[Source data]
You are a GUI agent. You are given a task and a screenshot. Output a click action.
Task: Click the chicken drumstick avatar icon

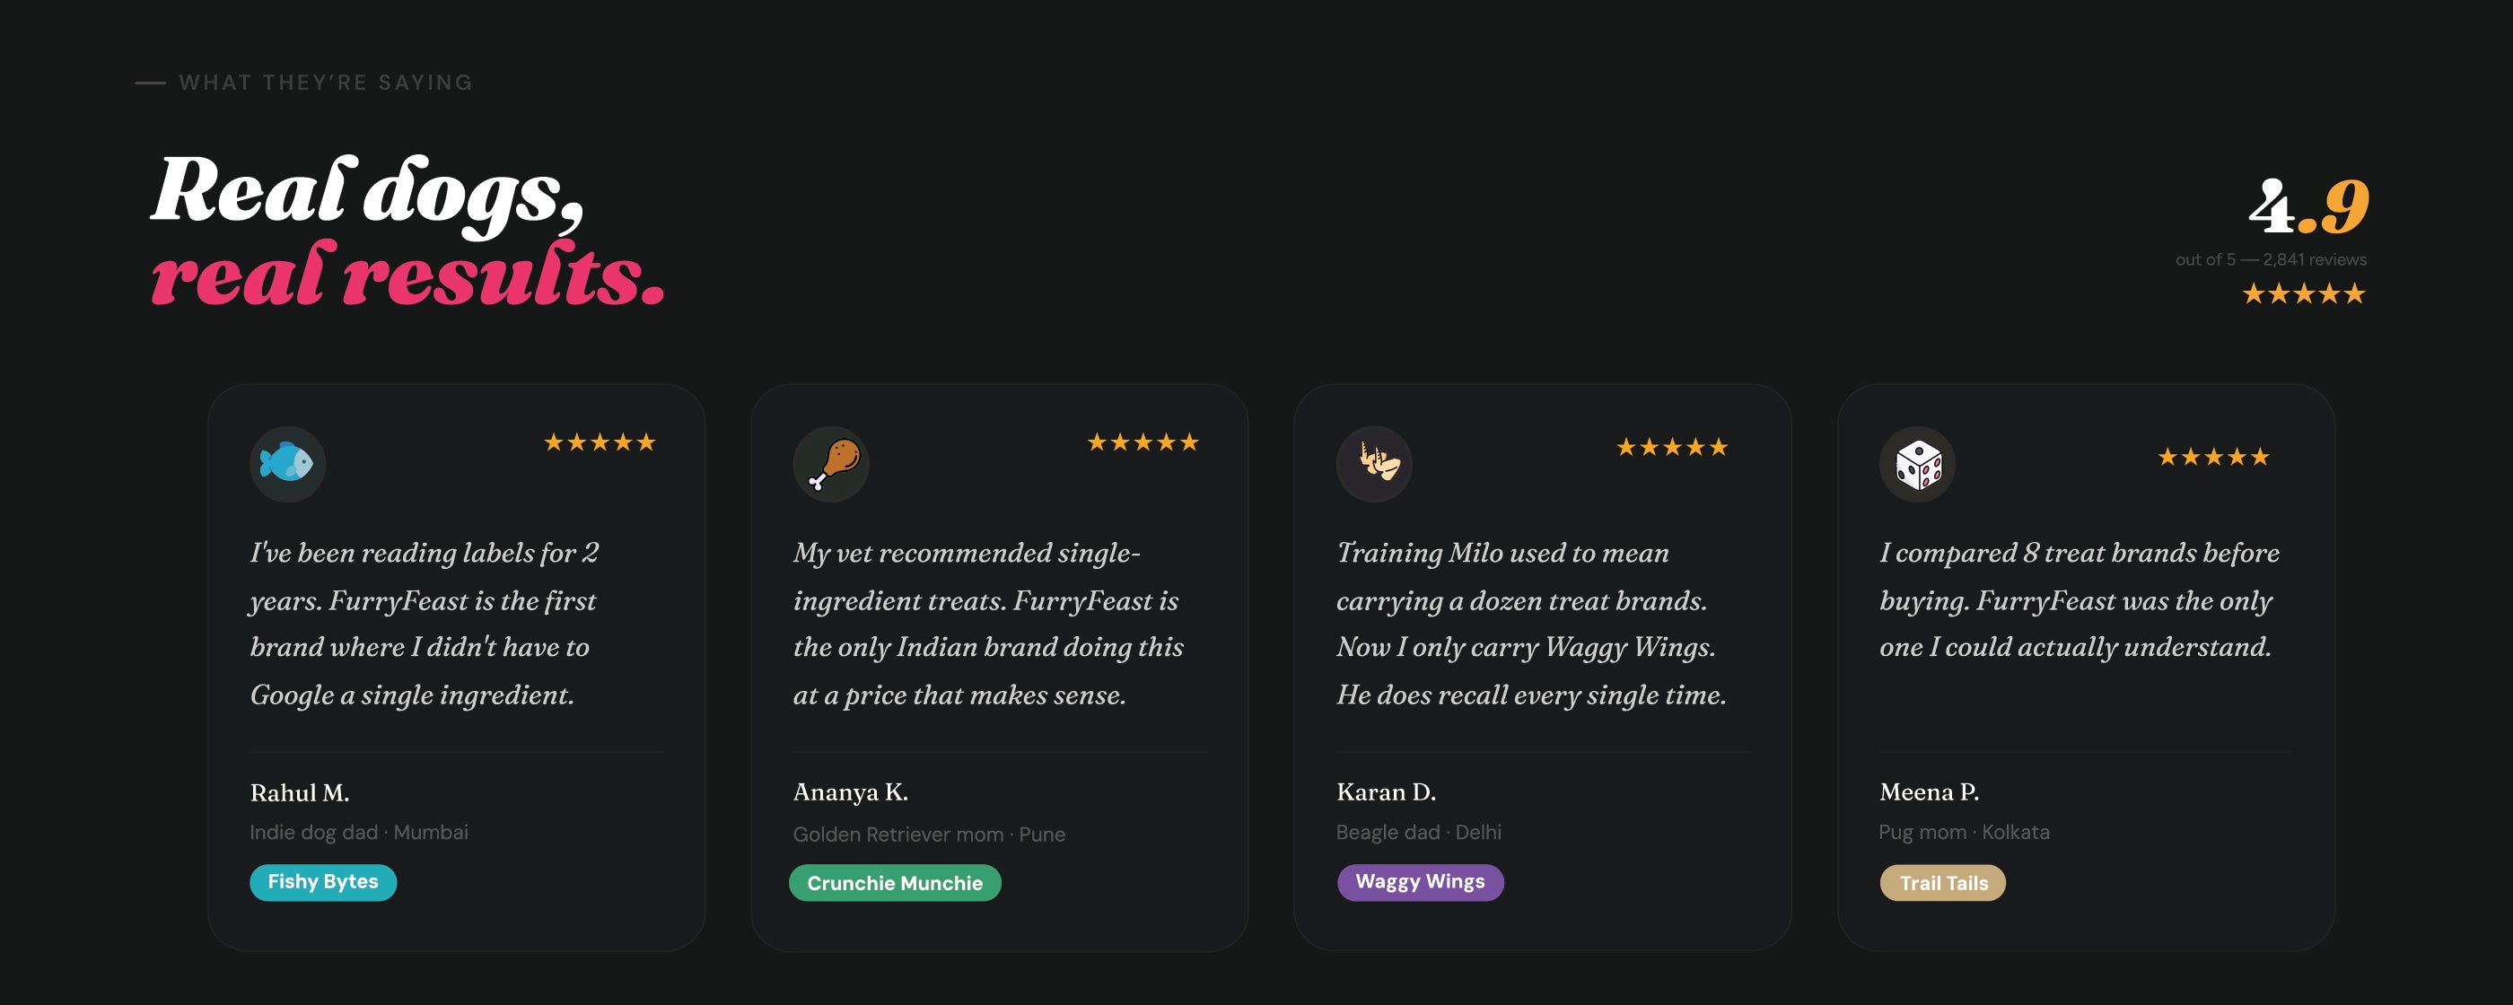tap(830, 463)
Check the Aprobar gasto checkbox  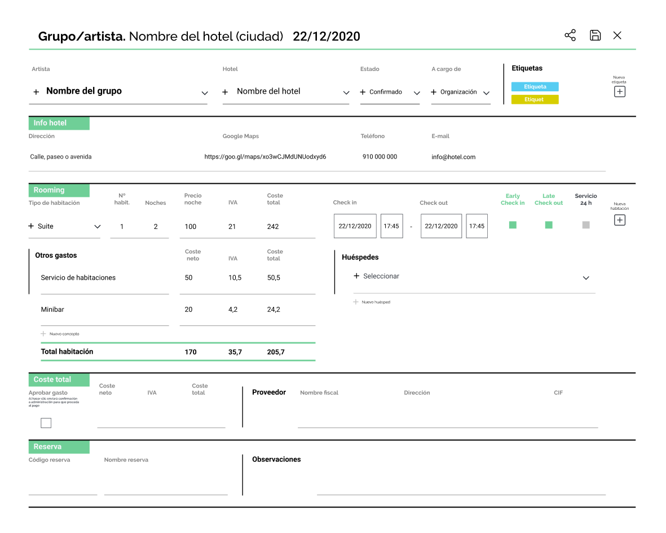(46, 423)
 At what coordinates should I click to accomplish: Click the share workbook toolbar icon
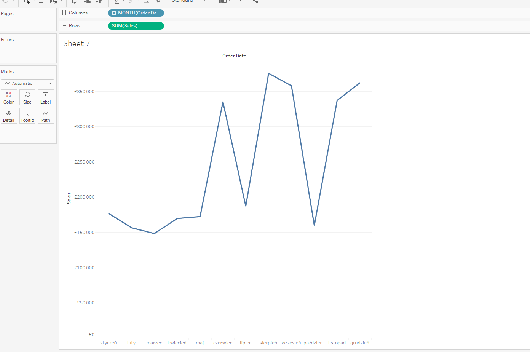[x=255, y=2]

- **WHAT YOU NEED TO DO**:
From the line containing "At what coordinates" down to the last line of the data, print every line exactly and nothing else. Pictures stay out of the copy.

- **OUTPUT**:
 At what coordinates should I click to accomplish: Click the share workbook toolbar icon
[x=255, y=2]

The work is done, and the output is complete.